Ry glanced at his watch. ‘You two kids stopped fighting yet? We’ve got to drive up to Adelaide and catch a plane so I can whisk you away to Rome, JJ.’

‘Whisk away,’ Julia said, and when she gazed up into her husband’s eyes, Joe felt a pang of something weird. Something that shifted the safe marital ground he’d been standing on during his marriage. That look in Julia’s eyes? That dreamy thing women did when they were in love? Jasmine had never looked at him like that. Not once.

The heavy slam of the front door was like an exclamation point on that memory of his marriage.

And then there was silence. Joe looked around the house. The place was damn near perfect. White. Neat. He’d have to make a special effort to keep it looking that way, would have to control his natural tendency to leave newspapers scattered around from arsehole to breakfast, and a dozen coffee cups in the sink.

He sauntered over to the white leather sofas and flopped backwards onto one, resting his interlocked fingers on top of his head. The coffee table made a convenient footrest and he let out a deep sigh.
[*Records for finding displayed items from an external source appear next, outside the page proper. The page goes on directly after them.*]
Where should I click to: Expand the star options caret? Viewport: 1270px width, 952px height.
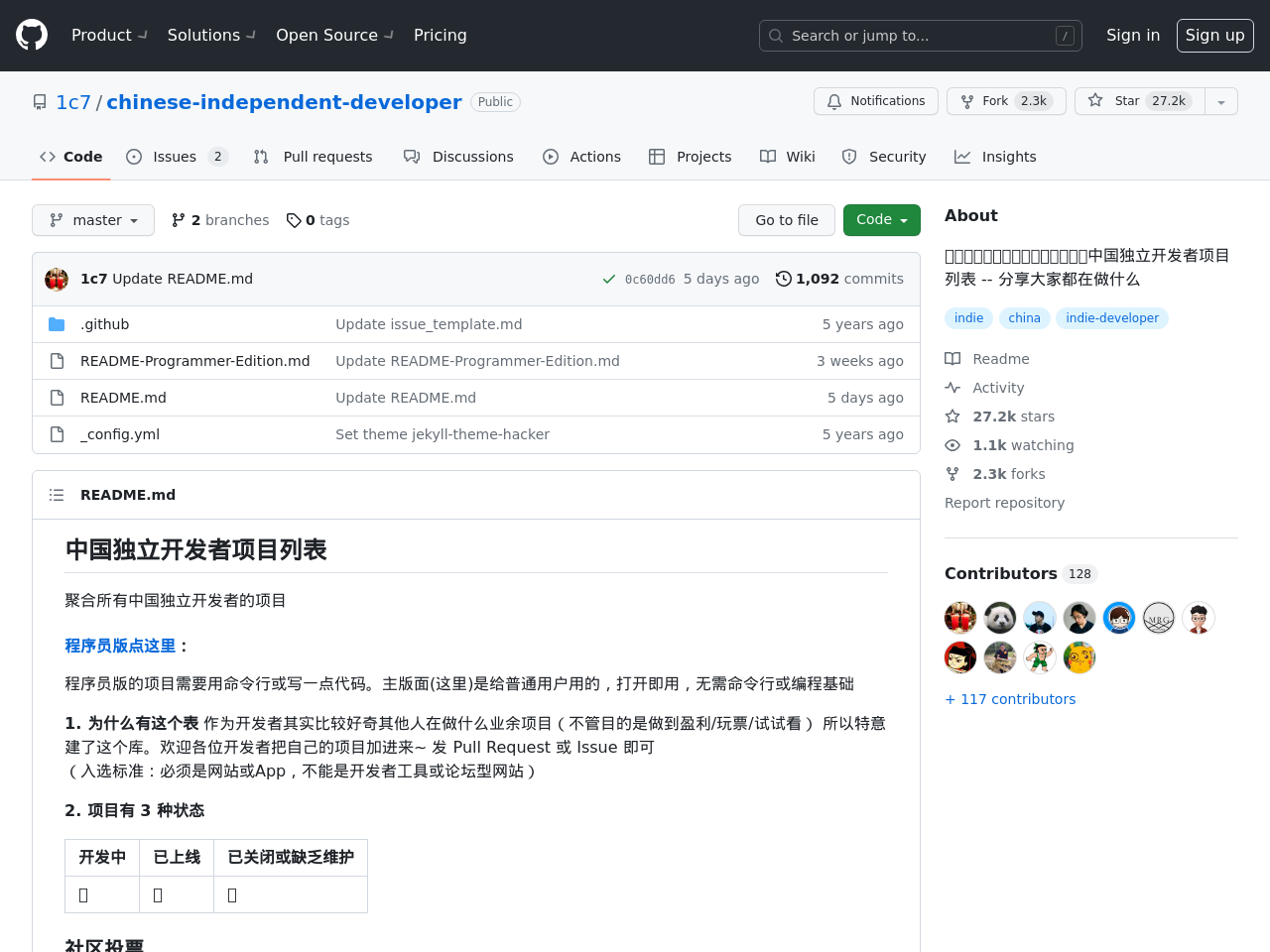pos(1221,101)
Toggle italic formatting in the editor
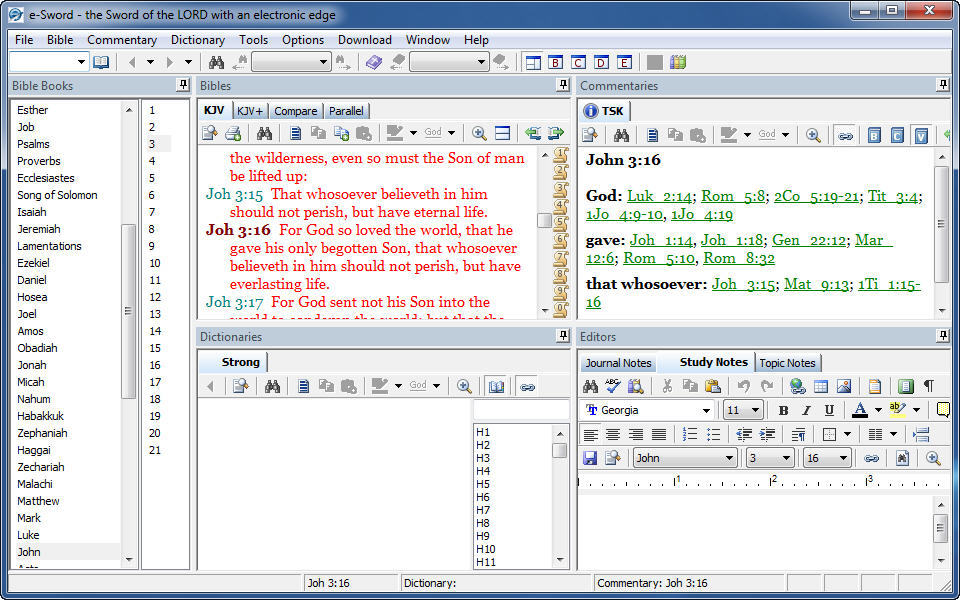This screenshot has height=600, width=960. [x=806, y=410]
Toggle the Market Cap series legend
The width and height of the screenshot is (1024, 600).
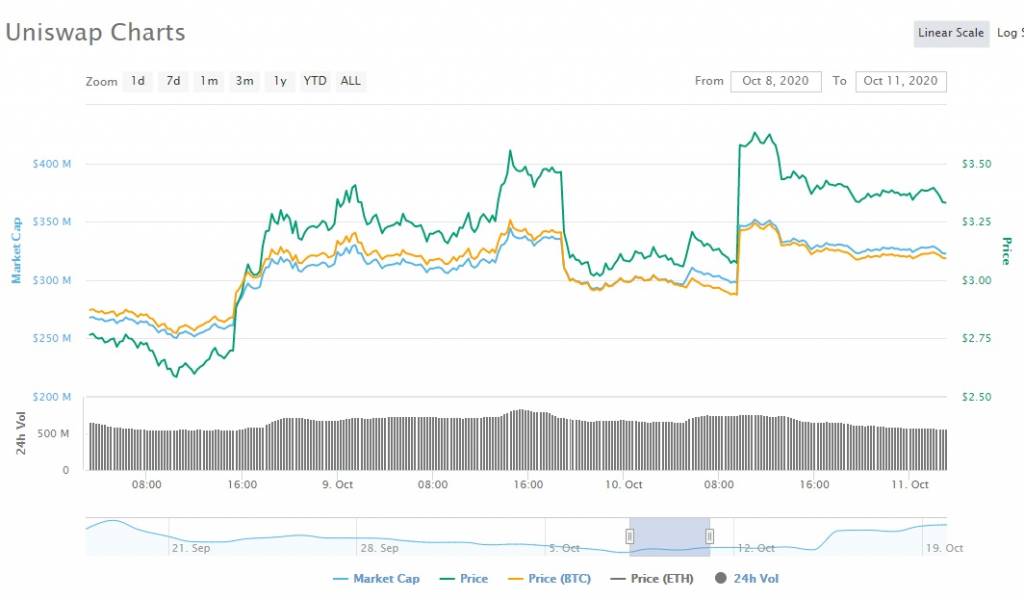coord(376,578)
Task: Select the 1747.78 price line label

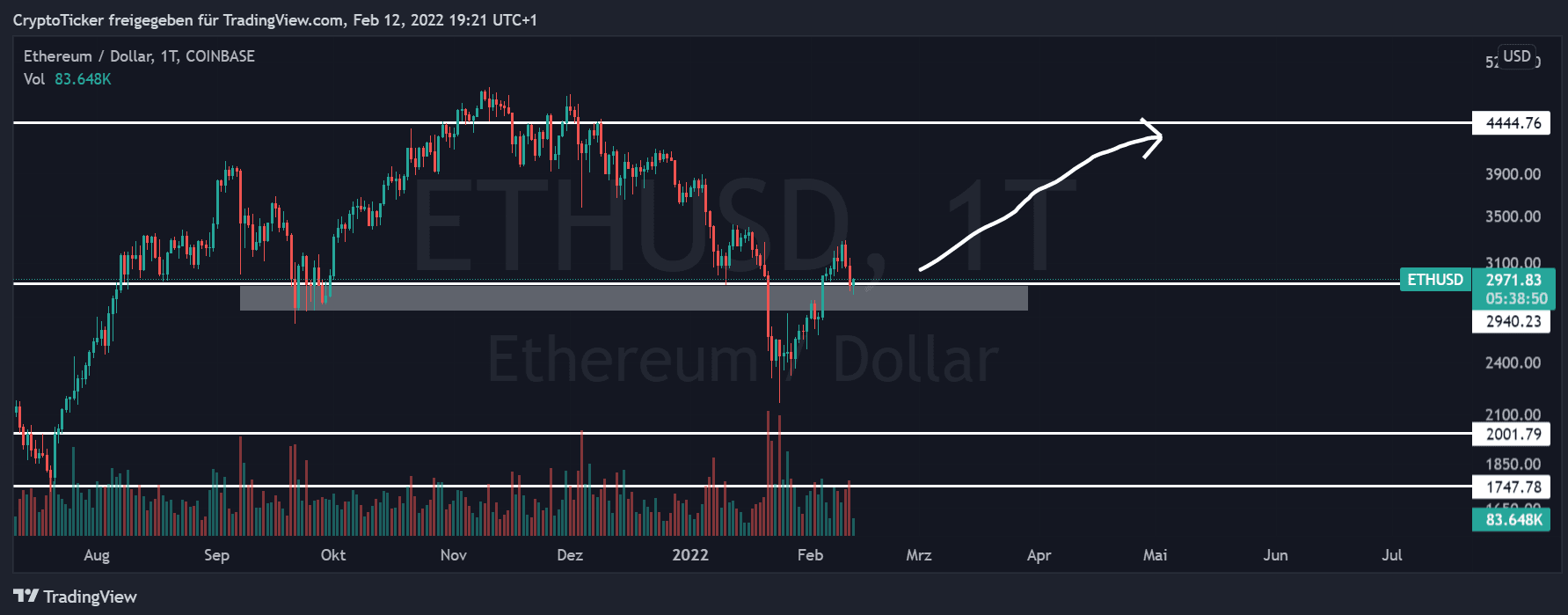Action: coord(1513,487)
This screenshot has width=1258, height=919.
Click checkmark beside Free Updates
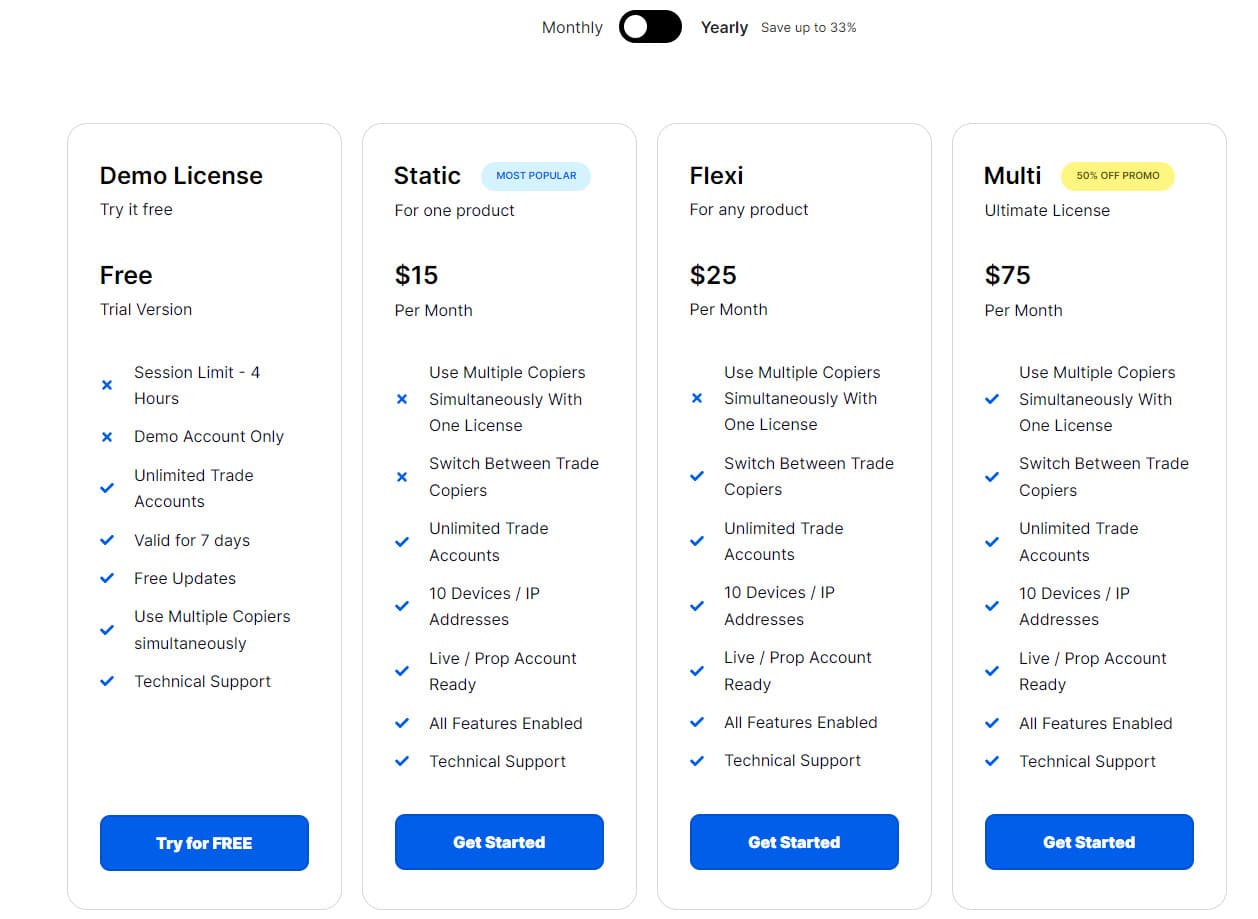click(x=107, y=578)
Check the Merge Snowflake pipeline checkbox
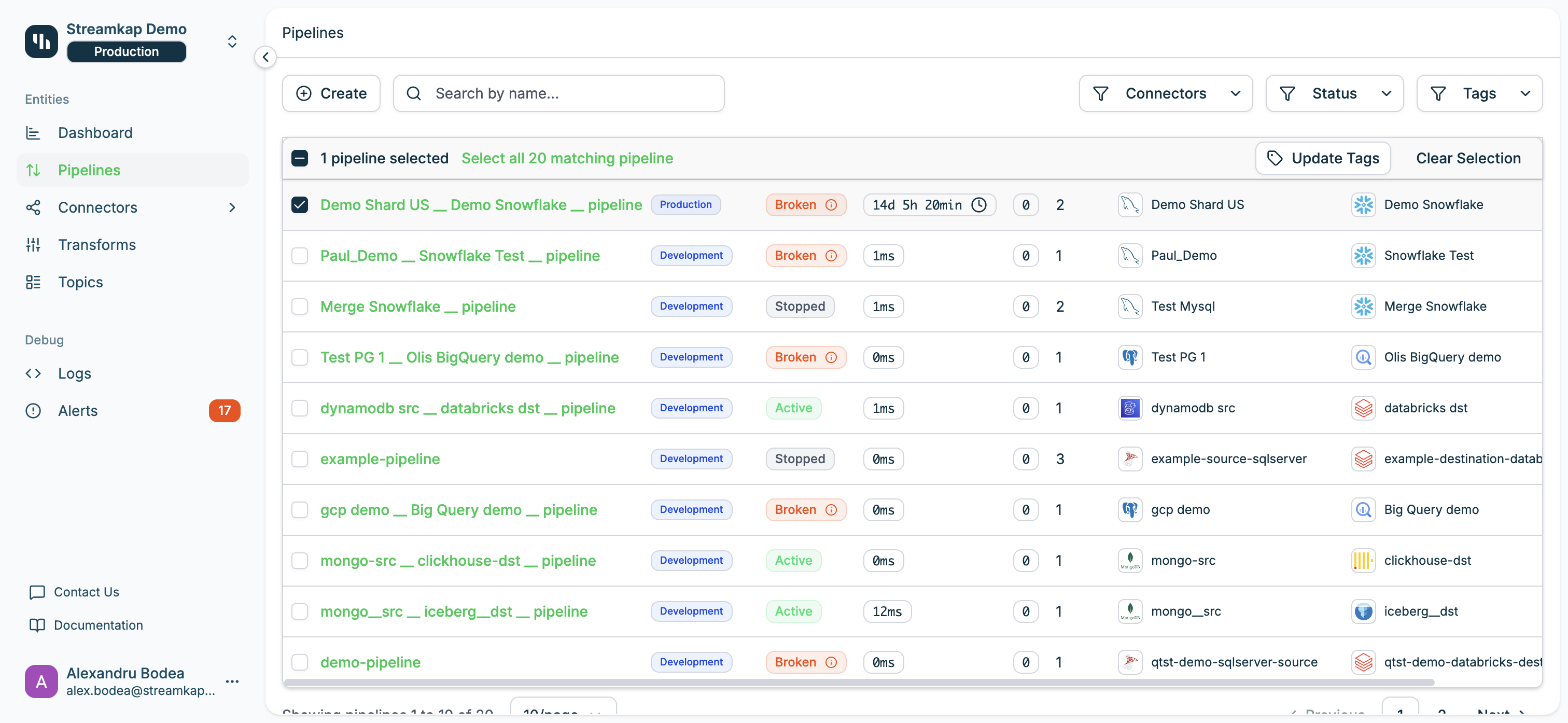This screenshot has height=723, width=1568. [x=300, y=307]
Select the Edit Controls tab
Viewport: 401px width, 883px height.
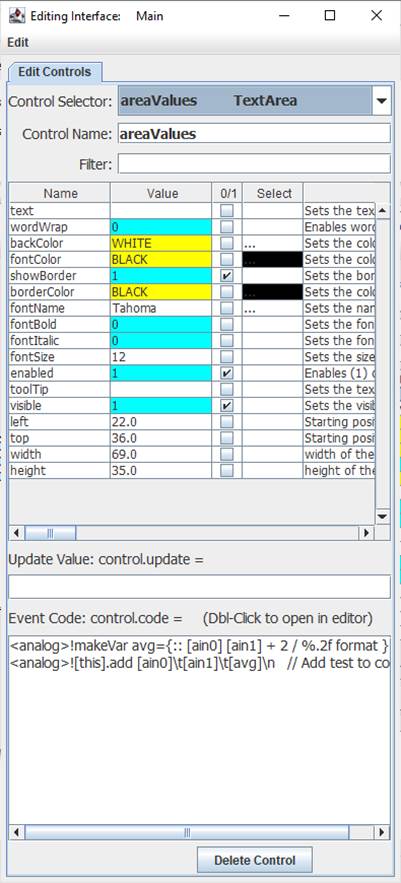click(55, 72)
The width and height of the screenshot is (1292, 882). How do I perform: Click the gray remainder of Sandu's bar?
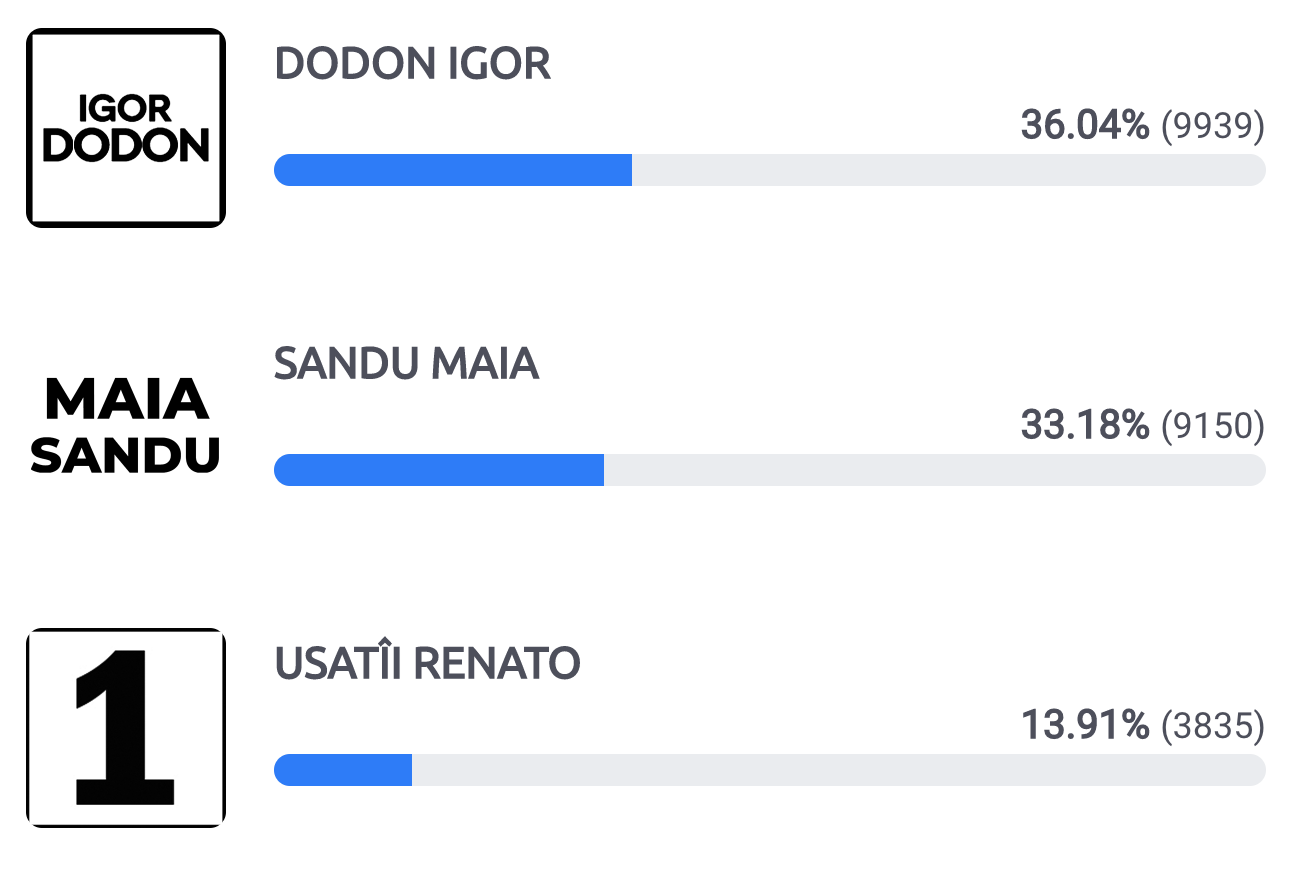[935, 470]
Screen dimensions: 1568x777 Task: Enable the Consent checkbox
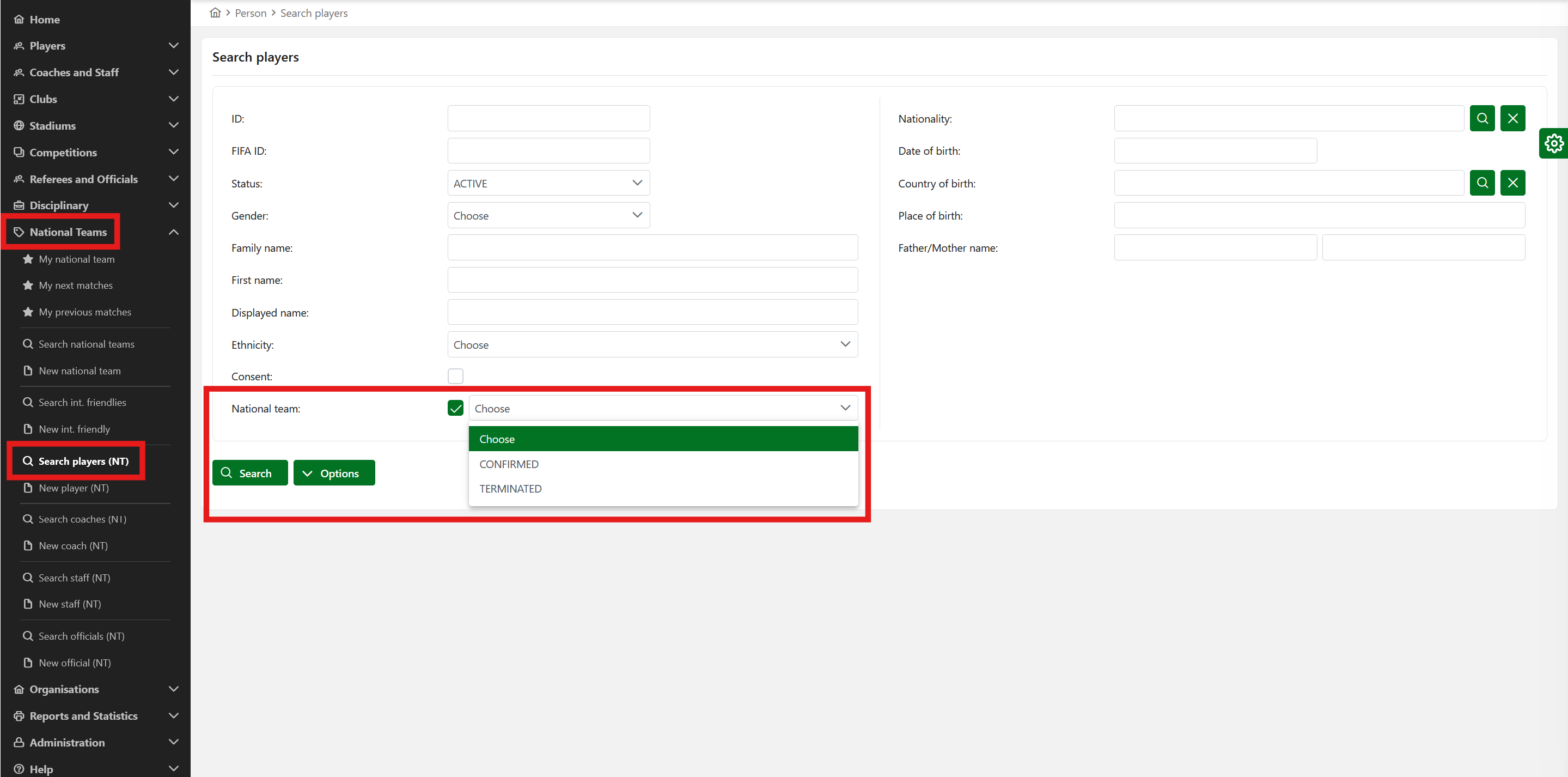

This was going to be good. Living the high life without the price tag. House-sitting, especially in this house, wouldn’t be a chore. A quick glance to the floor-to-ceiling windows and the sparkling waters of Middle Point and Joe realised he’d have plenty of thinking time.

There been stuff he’d pushed aside, pushed down deep, things he’d been putting off for months. And all that thinking began with the big question.

What the fuck do I do now?

CHAPTER
5

Alex smoothed his perfect hair with the palm of his left hand and glanced over to the staff behind the counter. For what Anna estimated must have been the tenth time.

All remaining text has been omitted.